Searching for Sugarman (2013), Malik Bendjelloul
Searching for Sugarman details the efforts of two Cape Town fans in the late 1990s, to find out whether the rumoured death of American musician Sixto Rodriguez was true, and, if not, to discover what had become of him–Rodriguez’s music, which never became popular in the United States, had become wildly popular in South Africa, but little was known of him there.
20 Feet From Stardom (2013), Morgan Neville
This film follows the personal history of backup singers and stars Darlene Love, Judith Hill, Merry Clayton, Lisa Fischer, Táta Vega, and Jo Lawry, and the world just beyond the spotlight in which they live their lives.
How to Grow a Band (2011), Mark Meatto
Filmed over a two-year period, Meatto’s documentary tells the story of how ex-Nickel Creek member Chris Thile worked his way through a divorce and made a creative leap by forming the high-regarded folk quintet, The Punch Brothers.
AKA Doc Pomus (2012), William Hechter, Peter Miller
Doc Pomus, paralyzed with polio as a child in 1920s Brooklyn, reinvented himself as a songwriter later in life, creating some of the greatest hits of the early rock and roll era.
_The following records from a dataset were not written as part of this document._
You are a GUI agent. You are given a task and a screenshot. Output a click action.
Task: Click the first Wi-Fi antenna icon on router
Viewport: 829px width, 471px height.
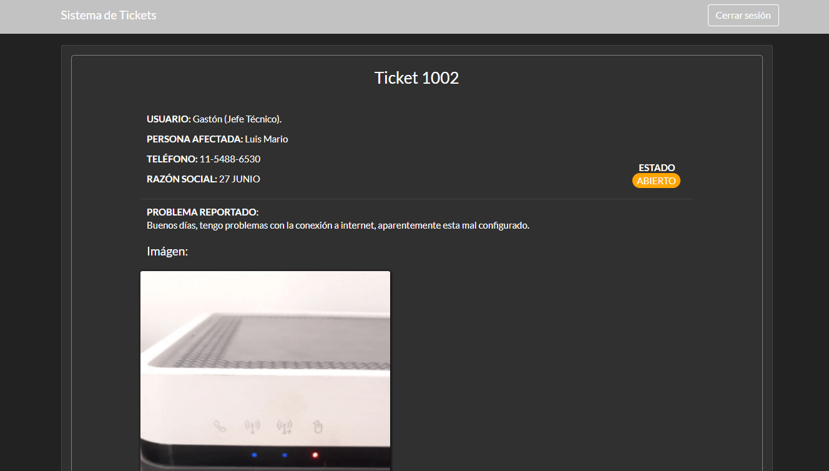252,427
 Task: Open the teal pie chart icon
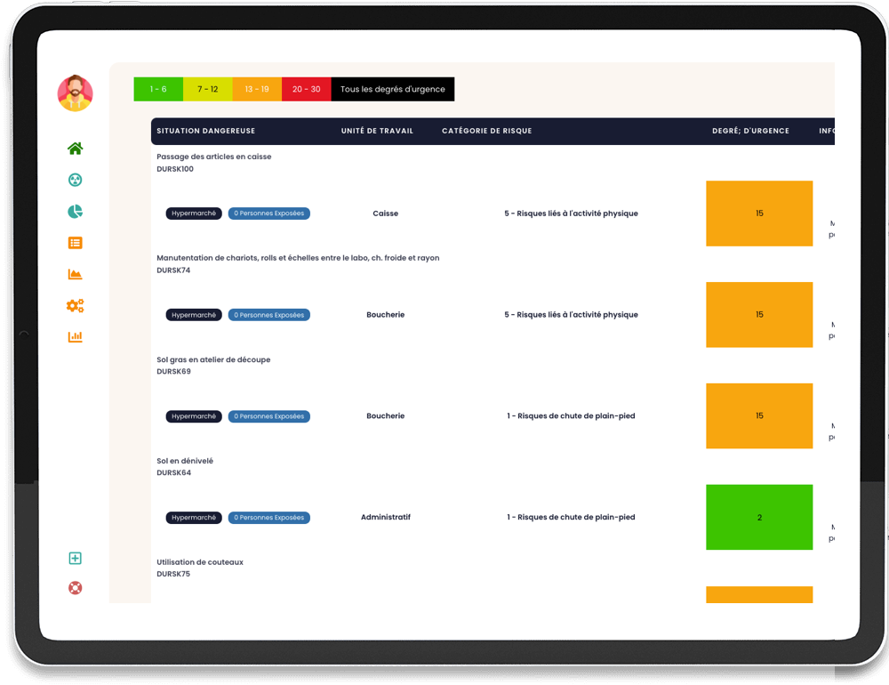point(76,211)
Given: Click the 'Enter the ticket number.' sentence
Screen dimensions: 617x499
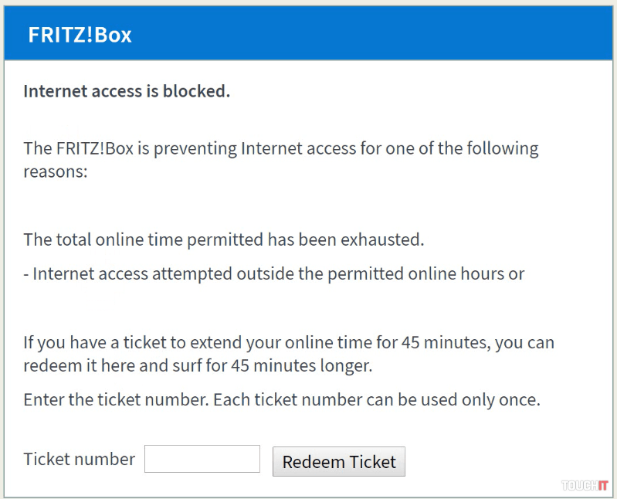Looking at the screenshot, I should [x=116, y=400].
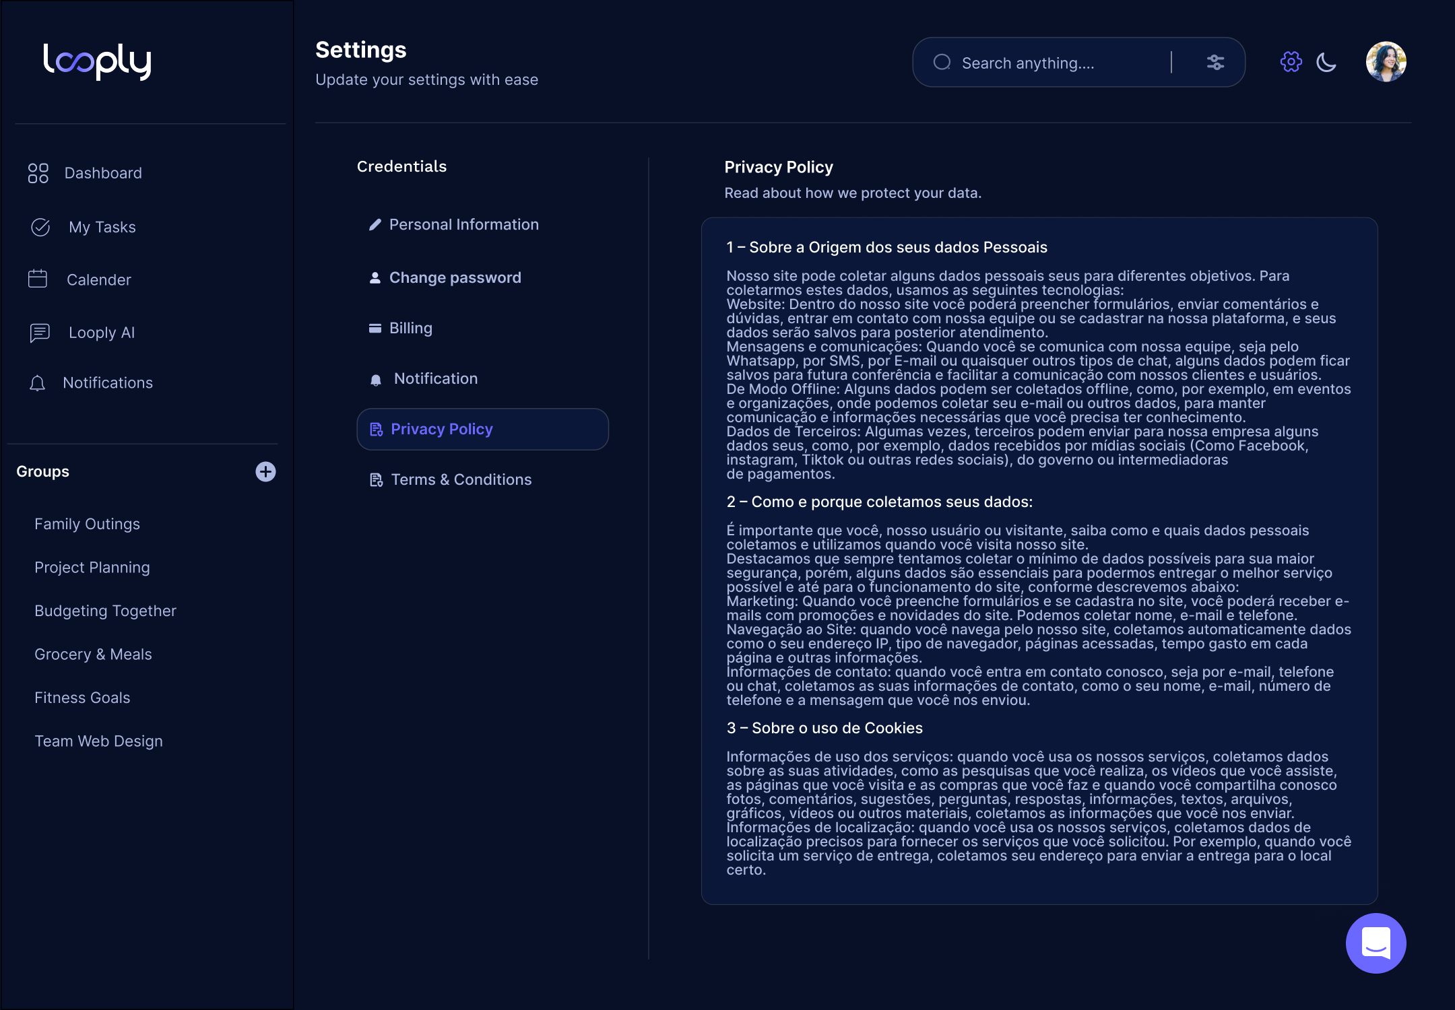Screen dimensions: 1455x1010
Task: Click the settings gear icon in header
Action: (1291, 62)
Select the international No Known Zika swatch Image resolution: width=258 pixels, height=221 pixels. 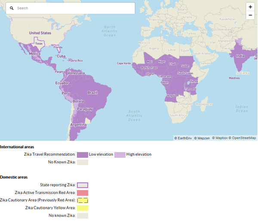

The penman for such classic songs as “Save the Last Dance for Me,” “This Magic Moment,” “A Teenager in Love,” and “Viva Las Vegas,” Doc Pomus was widely unacknowledged for his contributions to the music of the 1950s and 60s and largely unknown to the public until Hechter and Miller’s documentary, AKA Doc Pomus.
And here are a few classic music documentaries that no music buff should go without seeing: Gimme Shelter, the 1970 feature chronicling the last weeks of The Rolling Stones’ 1969 US tour which culminated in the disastrous Altamont Free Concert; No Direction Home, the 2005 Martin Scorsese film examining the life and times of Bob Dylan; Stop Making Sense, the famous concert movie by Johnathan Demme featuring the Talking Heads performing live on stage in 1983.